# Task:
Copy out the lines below verbatim, beginning with the line that contains "Open the three-dots more options menu" and ending with the line that contains "tap(563, 516)", including both of those lines.

--------

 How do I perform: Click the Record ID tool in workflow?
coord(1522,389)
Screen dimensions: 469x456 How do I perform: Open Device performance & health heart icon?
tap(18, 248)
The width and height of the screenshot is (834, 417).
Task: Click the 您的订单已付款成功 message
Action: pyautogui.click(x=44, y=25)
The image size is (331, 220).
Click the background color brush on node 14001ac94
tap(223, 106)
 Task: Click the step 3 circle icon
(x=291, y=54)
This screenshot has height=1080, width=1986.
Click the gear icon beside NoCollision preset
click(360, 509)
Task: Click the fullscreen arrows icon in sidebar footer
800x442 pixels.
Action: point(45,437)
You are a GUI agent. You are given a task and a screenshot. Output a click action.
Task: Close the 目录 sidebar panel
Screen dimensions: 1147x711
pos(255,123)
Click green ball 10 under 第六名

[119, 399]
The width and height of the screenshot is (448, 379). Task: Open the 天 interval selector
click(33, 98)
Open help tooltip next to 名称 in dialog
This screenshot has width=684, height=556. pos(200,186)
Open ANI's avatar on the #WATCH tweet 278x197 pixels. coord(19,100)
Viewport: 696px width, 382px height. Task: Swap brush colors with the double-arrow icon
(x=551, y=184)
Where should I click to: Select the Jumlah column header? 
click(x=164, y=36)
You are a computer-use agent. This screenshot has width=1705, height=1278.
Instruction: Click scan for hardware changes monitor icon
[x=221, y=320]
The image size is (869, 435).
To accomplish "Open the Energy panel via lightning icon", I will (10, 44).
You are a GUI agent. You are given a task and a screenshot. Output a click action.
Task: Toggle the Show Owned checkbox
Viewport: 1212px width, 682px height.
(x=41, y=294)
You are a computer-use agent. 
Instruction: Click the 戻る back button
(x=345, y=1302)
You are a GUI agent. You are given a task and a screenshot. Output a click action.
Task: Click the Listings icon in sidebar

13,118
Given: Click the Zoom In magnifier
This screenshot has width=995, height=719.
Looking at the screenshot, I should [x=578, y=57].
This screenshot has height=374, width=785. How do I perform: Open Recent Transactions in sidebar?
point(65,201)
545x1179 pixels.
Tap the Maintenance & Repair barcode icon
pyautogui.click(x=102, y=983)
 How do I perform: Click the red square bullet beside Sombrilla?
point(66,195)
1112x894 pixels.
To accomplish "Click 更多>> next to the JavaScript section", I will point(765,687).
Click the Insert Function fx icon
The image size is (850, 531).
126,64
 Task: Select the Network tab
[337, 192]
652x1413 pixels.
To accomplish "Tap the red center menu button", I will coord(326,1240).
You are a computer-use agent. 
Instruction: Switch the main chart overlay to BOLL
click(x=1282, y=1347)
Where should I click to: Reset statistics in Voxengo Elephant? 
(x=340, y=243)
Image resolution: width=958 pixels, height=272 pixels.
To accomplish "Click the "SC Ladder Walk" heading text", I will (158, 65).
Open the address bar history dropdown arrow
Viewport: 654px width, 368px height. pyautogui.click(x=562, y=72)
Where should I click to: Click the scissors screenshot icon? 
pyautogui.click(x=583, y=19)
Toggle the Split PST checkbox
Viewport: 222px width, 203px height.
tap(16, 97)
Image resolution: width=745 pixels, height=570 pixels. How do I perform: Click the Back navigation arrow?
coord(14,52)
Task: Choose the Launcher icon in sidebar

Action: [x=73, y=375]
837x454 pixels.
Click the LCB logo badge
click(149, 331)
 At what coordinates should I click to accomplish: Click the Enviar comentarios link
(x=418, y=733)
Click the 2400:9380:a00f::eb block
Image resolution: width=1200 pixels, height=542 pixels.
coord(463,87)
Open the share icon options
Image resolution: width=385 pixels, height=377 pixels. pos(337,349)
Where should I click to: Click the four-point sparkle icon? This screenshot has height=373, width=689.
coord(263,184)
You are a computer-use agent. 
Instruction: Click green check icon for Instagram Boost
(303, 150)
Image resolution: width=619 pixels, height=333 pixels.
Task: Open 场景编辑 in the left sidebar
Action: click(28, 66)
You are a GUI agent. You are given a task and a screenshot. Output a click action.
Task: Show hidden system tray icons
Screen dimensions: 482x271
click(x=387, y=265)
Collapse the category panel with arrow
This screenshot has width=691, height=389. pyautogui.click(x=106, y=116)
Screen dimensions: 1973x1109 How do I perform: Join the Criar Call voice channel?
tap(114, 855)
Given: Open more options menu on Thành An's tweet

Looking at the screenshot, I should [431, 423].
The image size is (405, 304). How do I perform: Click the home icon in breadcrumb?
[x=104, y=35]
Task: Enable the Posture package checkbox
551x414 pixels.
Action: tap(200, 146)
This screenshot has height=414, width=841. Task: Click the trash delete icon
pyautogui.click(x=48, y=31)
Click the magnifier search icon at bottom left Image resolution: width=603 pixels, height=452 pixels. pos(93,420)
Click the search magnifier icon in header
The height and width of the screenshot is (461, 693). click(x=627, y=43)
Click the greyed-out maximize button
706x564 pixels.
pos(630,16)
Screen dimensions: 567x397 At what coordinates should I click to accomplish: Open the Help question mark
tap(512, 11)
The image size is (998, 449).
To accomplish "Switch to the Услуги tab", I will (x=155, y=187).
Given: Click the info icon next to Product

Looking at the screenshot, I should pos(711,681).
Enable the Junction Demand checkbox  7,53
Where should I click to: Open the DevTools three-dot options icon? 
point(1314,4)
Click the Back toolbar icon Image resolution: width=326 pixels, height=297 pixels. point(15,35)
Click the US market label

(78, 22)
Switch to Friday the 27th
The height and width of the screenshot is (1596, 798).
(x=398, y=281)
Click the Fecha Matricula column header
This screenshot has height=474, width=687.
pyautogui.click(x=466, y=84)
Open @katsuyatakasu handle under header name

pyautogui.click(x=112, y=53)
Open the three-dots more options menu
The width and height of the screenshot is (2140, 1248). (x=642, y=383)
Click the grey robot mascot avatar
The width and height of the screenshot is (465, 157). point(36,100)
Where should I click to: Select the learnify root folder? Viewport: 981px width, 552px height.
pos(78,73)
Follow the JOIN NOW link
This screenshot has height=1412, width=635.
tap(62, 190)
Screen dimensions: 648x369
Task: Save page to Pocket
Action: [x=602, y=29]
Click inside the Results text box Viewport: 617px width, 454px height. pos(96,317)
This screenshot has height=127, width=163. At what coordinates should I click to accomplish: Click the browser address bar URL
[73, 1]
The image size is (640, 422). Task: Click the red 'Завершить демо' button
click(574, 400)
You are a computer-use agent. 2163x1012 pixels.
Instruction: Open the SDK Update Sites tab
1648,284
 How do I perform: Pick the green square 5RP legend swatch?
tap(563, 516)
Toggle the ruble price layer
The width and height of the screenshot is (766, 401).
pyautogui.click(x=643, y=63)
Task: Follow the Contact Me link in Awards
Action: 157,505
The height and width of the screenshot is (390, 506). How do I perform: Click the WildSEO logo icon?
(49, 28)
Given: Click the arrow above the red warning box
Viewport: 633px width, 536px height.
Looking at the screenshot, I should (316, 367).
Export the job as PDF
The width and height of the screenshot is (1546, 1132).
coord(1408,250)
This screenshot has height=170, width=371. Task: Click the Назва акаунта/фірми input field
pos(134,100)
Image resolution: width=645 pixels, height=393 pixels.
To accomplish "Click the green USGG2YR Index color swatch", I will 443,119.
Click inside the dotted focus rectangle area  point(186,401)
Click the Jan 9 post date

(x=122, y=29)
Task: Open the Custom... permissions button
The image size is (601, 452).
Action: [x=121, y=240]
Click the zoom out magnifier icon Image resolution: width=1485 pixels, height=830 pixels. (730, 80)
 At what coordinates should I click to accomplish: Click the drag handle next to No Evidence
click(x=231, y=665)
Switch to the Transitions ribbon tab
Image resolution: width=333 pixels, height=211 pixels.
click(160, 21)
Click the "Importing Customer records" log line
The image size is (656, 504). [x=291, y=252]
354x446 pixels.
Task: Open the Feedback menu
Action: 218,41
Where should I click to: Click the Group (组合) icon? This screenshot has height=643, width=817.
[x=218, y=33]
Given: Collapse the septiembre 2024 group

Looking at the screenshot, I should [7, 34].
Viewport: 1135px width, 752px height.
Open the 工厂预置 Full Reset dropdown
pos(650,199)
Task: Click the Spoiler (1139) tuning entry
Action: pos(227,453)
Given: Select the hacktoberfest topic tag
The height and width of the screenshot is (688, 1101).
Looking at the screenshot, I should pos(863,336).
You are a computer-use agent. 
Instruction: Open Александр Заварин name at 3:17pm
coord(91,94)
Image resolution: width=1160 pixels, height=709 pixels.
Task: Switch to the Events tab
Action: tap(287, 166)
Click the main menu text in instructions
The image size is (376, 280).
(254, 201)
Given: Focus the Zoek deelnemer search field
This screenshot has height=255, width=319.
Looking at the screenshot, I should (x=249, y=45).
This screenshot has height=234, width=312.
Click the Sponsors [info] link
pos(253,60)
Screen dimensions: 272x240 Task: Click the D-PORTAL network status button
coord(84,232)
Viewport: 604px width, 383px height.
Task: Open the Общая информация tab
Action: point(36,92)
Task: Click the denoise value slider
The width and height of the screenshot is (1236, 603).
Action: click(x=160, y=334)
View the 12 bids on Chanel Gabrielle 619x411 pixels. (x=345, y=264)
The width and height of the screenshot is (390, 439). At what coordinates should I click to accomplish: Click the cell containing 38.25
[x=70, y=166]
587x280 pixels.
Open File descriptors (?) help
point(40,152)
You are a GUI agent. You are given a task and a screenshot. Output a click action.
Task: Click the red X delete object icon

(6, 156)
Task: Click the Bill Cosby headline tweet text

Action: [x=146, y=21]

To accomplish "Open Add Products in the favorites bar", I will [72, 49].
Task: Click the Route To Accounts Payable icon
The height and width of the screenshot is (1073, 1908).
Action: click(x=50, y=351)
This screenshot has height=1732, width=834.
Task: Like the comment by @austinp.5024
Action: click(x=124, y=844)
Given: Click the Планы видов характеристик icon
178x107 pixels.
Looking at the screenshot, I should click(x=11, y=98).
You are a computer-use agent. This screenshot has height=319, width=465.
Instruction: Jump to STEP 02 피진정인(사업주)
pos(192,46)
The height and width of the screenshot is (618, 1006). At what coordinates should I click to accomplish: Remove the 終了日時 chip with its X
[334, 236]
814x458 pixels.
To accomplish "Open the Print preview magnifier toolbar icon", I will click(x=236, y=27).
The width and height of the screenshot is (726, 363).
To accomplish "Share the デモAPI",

--------

# Answer to the exercise:
Open the three-dots more options menu
The width and height of the screenshot is (2140, 1248). (x=642, y=383)
Click the grey robot mascot avatar
The width and height of the screenshot is (465, 157). point(36,100)
Where should I click to: Select the learnify root folder? Viewport: 981px width, 552px height.
pos(78,73)
Follow the JOIN NOW link
This screenshot has height=1412, width=635.
tap(62, 190)
Screen dimensions: 648x369
Task: Save page to Pocket
Action: [x=602, y=29]
Click inside the Results text box Viewport: 617px width, 454px height. pos(96,317)
This screenshot has height=127, width=163. At what coordinates should I click to accomplish: Click the browser address bar URL
[73, 1]
The image size is (640, 422). Task: Click the red 'Завершить демо' button
click(574, 400)
You are a computer-use agent. 2163x1012 pixels.
Instruction: Open the SDK Update Sites tab
1648,284
 How do I perform: Pick the green square 5RP legend swatch?
tap(563, 516)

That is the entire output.